On Sun, Jan 27, 2008 at 06:27:47PM +0000, Alexey Melnikov wrote:
> I consider reduction of round-trips as the main goal of GS2.

But it doesn't quite meet that goal.  It can cost an extra half
round-trip for some mechanisms, IIRC.  (If your krb5 mech initiator
implementation doesn't support PORT_READY then it can even cost you an
extra half round-trip when using krb5.)

(Of course, channel binding alone can cost you an extra half round-trip
-- think of krb5 w/o mutual authentication: to add channel binding you
must do mutual auth, which means 1 round-trip instead of half.)

However, Sam's objection is not about round-trips, but about complexity
for implementors who wish SASL mechanisms but not GSS mechanisms: the
gs2 approach forces them to implement MIC tokens.

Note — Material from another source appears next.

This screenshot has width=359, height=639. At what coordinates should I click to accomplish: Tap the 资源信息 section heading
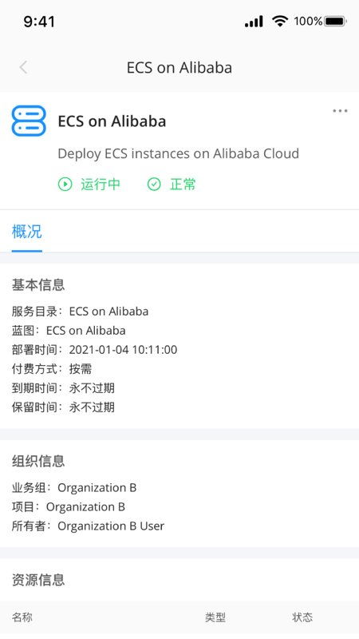tap(38, 580)
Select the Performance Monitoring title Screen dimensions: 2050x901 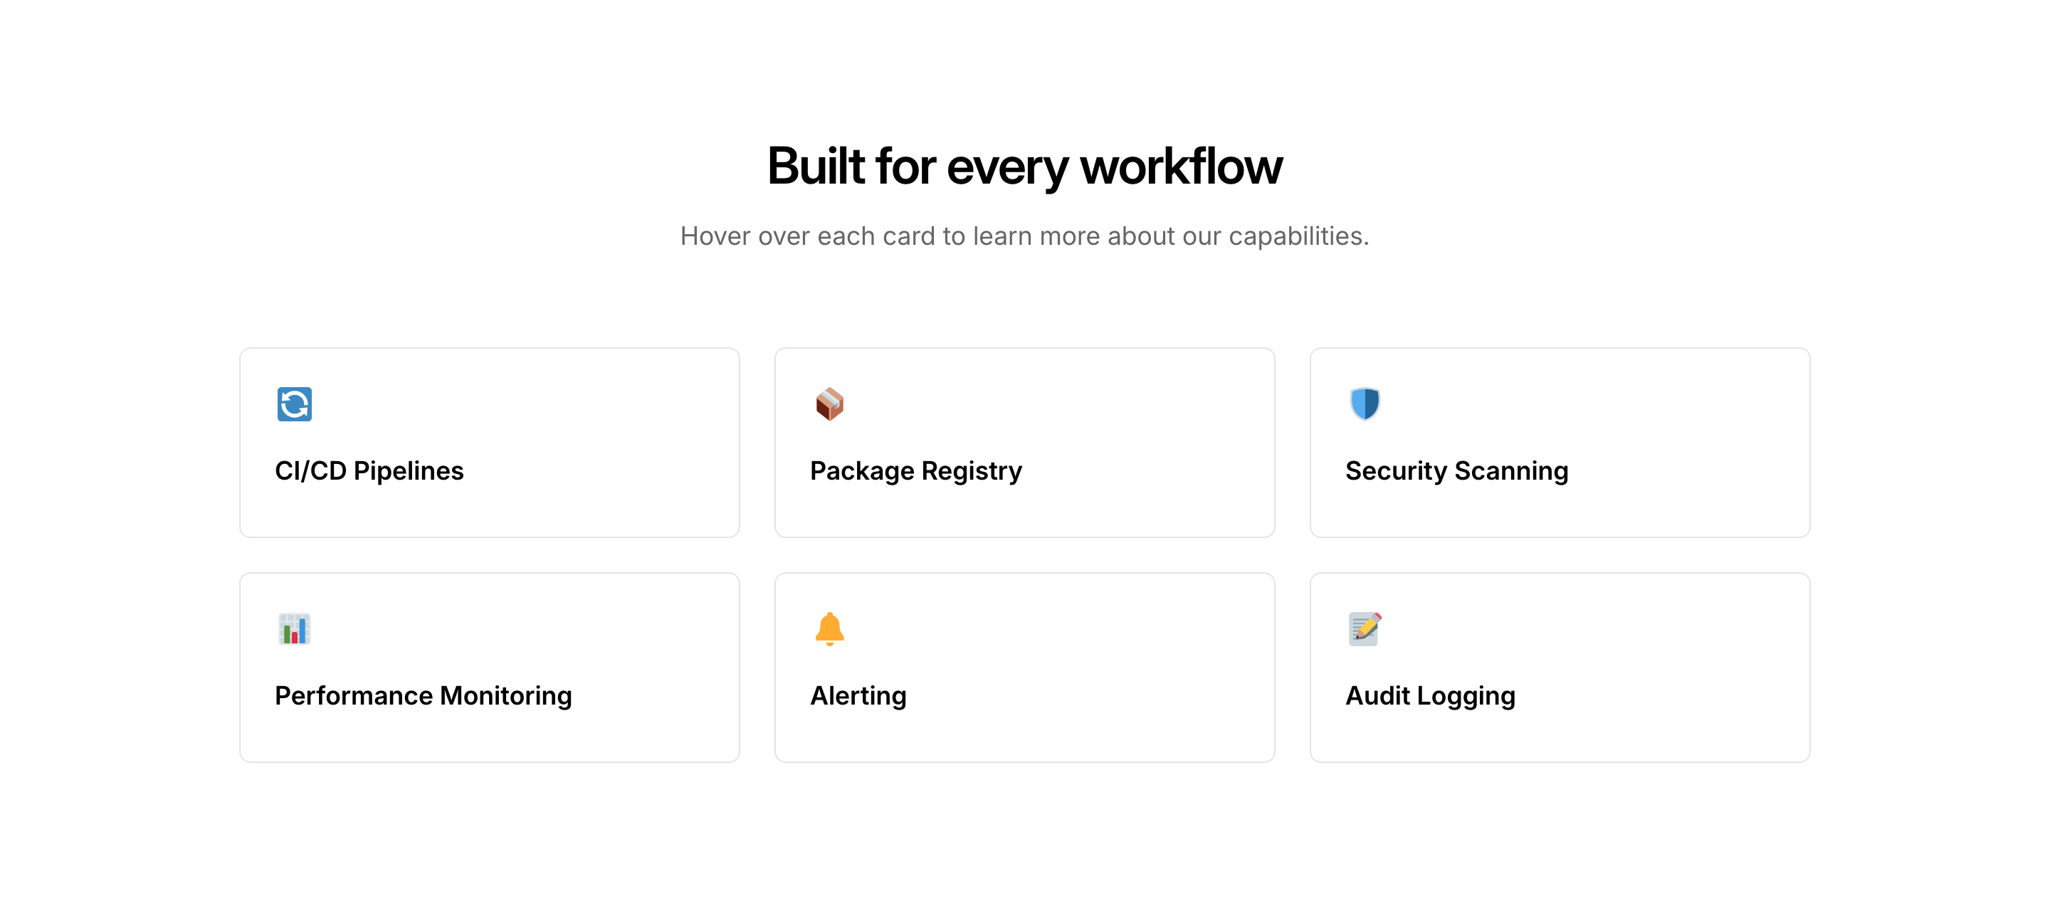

Sam is proposing SASL mechanisms that support channel binding but not
any security layers, which effectively changes the semantics of channel
binding that we had assumed/concluded we wanted.  This change can
greatly simplify the design of future SASL mechanisms, and it can
greatly simplify the design of a SASL/GSS bridge for GSS mechanisms that
support channel binding.

> How about publishing GS2 as Experimental RFC and move it (or replace it, 
> if errors are found) to Standard Track once we have some implementation 
> experience?

We could say that the channel binding semantics that gs2 provides are
experimental...

Or we could do (2b) as I suggested, and maybe profile gs2 for simple,
channel-binding-but-no-security-layers SASL mechanisms.  Or we could
pursue the latter as a separate thing altoghether and separately
describe a SASL/GSS bridge (gs2 extensions or gs3) with the same
properties.  I haven't yet thought enough about which approach will get
us there faster.

If we agree that we don't need any new SASL mechs to provide security
layers, and that we don't care for GSS mechanisms that don't support
channel binding, then we can even abandon gs2 and go for gs3 with a much
simpler design (using GSS-API channel bindings to do the channel binding
work and to protect the authzid -- no MIC tokens needed).

> >If I recall correctly, the use-case of hybrid SASL and GSS-API
> >mechanisms was established after we decided to do GS2.

Sam and I had been wanting a SASL/GSS bridge for a long time, and we
wanted channel binding to be a primary feature.  Sam now suggests that
we selected a channel binding semantic that was too complicated.